A new idiosyncrasy of e-commerce is the internationalisation of consumer protection, which is not a vital issue in traditional commerce. In the past, consumers rarely needed international protection. Consumers were buying locally and therefore needed local customer protection. With e-commerce, an increasing number of transactions take place across international borders.

Jurisdiction is a significant issue surrounding consumer protection. It involves two main approaches. The first favours the seller (mainly e-business) and is a country-of-origin/prescribed-by-seller approach. In this scenario, e-commerce companies have the advantage of relying on a predictable and well-known legal environment. The other approach, which favours the customer, is a country-of-destination approach.

The main disadvantage for e-commerce companies is the potential for exposure to a wide variety of legal jurisdictions. One possible solution to this dilemma is a more intensive harmonisation of consumer protection rules, making the question of jurisdiction less relevant. As with other e-commerce issues, the OECD assumed the lead by adopting the 1999 Guidelines for Consumer Protection in the Context of E-commerce and the 2003 Guidelines for Protecting Consumers from Fraudulent and Deceptive Commercial Practices Across Borders. The main principles established by the OECD are still valid and have been adopted by other business associations, including the International Chamber of Commerce and the Council of Better Business Bureaus.

The EU offers a high level of e-commerce consumer protection and promotes awareness campaigns on online shopping issues. The problem of jurisdiction has been solved via the Brussels I Regulation, which stipulates that consumers will always have recourse to local legal protection. The recast Brussels I Regulation, applicable as of January 2015, further harmonises the rules of jurisdiction by extending the situations under which individuals not domiciled in the EU can be sued by consumers in the courts of EU member states.

= = = = =

Request ▸
List every organization named in the e-commerce consumer protection text. The rows that follow aren't needed for anything here.

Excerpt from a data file
= = = = =

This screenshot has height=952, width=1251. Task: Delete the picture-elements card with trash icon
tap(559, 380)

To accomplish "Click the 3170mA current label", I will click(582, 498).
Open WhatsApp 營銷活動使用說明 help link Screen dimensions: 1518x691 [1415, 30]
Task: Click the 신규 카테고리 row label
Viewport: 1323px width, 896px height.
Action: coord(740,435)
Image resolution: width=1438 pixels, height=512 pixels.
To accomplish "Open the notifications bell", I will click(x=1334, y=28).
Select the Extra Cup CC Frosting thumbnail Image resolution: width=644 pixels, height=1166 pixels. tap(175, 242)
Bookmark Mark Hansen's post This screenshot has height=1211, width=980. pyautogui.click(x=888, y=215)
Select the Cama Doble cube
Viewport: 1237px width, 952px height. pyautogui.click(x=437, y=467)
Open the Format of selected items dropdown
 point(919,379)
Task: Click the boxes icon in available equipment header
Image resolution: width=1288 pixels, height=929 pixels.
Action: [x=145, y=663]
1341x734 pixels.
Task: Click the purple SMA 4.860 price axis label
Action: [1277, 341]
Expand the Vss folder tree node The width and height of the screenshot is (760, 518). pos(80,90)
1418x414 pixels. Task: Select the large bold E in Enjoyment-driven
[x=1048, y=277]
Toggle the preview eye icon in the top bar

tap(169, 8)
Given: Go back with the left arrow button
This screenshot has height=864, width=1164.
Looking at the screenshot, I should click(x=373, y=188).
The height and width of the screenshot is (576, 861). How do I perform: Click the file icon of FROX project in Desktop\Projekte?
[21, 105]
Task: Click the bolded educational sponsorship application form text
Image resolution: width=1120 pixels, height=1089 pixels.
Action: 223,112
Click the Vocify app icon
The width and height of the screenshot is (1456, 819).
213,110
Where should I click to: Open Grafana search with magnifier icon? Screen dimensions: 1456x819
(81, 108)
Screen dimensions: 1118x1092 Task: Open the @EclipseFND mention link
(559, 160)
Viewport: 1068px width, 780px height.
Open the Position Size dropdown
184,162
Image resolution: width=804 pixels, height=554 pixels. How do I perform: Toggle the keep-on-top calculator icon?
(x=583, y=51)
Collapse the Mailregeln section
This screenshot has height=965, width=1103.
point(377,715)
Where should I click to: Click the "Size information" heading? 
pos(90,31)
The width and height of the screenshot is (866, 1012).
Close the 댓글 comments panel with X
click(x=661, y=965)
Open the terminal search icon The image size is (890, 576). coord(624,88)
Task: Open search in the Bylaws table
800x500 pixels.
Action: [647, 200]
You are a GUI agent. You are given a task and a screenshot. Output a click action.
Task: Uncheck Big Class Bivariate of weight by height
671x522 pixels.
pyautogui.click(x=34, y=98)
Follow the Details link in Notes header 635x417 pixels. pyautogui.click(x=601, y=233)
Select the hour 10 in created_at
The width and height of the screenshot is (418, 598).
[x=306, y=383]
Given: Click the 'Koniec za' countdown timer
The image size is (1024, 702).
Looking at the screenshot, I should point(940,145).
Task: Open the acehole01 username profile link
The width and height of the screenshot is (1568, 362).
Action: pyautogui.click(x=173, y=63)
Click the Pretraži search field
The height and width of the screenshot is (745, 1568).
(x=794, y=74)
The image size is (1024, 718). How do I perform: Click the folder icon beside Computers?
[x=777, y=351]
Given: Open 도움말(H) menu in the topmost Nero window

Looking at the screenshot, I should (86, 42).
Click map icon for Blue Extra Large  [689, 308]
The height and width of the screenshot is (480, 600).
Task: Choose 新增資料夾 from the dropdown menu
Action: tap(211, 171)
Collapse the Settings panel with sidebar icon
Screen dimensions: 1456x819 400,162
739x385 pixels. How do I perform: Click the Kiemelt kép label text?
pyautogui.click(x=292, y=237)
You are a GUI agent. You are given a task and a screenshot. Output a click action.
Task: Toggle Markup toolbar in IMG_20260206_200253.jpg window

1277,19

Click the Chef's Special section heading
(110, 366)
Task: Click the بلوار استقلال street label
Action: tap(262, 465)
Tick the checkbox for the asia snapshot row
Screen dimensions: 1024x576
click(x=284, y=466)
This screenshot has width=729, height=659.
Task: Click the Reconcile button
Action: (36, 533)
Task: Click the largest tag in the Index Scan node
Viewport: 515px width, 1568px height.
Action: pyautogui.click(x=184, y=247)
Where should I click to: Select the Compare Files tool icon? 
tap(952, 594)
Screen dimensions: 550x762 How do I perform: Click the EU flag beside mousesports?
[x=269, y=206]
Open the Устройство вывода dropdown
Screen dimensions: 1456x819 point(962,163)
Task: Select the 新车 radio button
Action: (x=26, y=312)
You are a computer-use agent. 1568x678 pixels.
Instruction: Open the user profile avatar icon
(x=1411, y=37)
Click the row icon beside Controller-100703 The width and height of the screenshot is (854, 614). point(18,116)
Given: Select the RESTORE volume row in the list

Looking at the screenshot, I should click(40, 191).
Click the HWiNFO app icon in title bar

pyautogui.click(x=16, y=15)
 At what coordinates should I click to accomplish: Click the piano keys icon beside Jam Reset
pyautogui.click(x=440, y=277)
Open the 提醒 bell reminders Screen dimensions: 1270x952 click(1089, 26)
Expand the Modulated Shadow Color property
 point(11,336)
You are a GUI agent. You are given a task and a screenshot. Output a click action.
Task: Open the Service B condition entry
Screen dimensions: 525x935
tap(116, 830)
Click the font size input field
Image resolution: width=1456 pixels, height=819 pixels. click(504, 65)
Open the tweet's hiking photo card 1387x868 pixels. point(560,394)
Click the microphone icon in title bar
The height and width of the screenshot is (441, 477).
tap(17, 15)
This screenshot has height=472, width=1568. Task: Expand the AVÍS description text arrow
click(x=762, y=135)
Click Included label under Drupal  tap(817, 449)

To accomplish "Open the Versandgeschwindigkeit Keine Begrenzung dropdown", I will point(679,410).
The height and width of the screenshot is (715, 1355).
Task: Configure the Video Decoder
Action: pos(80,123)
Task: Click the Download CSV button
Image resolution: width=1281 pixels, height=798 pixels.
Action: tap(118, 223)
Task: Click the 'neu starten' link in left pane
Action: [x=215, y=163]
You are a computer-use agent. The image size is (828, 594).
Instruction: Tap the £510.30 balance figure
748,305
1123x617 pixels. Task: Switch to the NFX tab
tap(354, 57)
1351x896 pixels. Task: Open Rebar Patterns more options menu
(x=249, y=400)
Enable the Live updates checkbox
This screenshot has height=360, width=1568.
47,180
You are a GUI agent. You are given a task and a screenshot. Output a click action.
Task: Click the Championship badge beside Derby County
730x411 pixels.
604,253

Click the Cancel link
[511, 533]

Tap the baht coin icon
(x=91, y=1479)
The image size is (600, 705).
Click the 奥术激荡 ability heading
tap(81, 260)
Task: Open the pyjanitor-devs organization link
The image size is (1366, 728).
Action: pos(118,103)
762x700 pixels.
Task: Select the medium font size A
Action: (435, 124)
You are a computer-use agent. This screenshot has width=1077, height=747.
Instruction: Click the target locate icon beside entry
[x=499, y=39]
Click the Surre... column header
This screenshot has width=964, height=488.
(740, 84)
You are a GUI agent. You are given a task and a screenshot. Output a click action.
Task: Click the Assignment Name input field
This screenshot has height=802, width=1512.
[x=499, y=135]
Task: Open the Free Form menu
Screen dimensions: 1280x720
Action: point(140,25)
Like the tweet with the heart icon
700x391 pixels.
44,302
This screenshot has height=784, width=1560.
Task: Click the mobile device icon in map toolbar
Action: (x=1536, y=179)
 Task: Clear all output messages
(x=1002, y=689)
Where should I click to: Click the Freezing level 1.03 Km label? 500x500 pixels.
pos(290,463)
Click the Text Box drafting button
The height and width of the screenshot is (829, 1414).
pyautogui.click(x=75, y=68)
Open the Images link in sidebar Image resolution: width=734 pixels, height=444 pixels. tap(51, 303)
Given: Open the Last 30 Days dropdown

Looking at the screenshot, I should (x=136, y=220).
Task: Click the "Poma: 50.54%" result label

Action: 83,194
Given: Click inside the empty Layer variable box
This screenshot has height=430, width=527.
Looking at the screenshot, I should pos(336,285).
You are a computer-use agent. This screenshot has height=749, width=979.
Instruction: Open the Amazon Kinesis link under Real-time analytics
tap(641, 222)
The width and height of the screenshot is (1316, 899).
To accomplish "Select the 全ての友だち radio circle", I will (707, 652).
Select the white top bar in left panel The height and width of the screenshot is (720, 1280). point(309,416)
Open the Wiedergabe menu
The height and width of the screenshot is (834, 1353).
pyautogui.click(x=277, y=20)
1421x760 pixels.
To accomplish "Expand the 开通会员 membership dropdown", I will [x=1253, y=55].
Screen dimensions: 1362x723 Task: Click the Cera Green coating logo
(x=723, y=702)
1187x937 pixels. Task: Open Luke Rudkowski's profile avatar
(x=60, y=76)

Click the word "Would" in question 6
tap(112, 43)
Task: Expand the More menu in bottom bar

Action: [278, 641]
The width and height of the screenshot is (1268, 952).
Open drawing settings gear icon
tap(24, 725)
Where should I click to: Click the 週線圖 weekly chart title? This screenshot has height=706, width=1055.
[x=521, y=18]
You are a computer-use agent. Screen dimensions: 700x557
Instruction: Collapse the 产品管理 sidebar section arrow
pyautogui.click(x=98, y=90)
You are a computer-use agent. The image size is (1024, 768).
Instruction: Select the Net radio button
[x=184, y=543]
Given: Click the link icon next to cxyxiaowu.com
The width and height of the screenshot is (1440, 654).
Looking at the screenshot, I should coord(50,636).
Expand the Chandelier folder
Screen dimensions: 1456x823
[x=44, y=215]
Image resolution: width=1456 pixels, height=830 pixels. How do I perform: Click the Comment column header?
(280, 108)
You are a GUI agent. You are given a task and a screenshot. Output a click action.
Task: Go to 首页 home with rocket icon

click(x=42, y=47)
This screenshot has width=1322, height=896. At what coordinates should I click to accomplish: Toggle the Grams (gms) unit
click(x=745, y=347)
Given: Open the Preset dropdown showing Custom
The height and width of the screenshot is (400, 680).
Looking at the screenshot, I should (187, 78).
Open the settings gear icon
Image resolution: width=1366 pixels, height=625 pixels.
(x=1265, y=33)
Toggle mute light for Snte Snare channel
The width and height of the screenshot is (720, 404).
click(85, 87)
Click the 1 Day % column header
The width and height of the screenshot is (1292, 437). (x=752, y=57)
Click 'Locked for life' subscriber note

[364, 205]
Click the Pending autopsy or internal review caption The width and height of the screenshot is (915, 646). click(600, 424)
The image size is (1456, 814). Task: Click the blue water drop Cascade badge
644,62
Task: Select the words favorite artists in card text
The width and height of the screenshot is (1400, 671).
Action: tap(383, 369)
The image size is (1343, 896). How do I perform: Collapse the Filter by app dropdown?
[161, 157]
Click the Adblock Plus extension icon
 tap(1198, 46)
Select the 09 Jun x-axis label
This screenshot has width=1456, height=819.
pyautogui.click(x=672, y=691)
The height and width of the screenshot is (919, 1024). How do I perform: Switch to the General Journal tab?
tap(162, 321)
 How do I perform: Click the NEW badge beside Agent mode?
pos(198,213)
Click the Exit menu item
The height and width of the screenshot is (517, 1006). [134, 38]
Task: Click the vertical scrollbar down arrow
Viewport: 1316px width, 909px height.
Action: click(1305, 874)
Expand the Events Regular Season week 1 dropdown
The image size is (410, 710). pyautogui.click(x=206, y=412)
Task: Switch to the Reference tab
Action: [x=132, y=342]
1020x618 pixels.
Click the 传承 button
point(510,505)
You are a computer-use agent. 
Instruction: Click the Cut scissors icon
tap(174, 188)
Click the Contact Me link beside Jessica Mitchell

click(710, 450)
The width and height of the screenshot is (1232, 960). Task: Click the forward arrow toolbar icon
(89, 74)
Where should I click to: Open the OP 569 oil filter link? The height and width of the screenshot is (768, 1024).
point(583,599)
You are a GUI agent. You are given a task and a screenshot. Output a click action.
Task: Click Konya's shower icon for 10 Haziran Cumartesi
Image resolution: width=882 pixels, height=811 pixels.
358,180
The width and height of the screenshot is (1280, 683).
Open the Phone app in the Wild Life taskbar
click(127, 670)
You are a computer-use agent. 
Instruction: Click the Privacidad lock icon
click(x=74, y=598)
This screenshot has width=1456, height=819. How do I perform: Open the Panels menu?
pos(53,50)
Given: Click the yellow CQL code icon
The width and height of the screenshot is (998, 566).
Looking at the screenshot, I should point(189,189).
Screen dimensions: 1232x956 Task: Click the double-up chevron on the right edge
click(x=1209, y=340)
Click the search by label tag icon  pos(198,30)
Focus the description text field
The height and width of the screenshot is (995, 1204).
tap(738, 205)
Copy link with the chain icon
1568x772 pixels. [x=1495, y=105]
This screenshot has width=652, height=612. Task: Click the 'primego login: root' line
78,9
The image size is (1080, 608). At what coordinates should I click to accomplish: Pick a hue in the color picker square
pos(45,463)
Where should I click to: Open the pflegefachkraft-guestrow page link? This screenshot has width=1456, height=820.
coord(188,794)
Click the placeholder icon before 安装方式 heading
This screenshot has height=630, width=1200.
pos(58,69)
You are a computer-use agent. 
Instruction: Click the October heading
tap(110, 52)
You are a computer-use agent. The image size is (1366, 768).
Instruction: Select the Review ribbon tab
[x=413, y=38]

= = = = =

Output for this task ▸
- OECD
- International Chamber of Commerce
- Council of Better Business Bureaus
- EU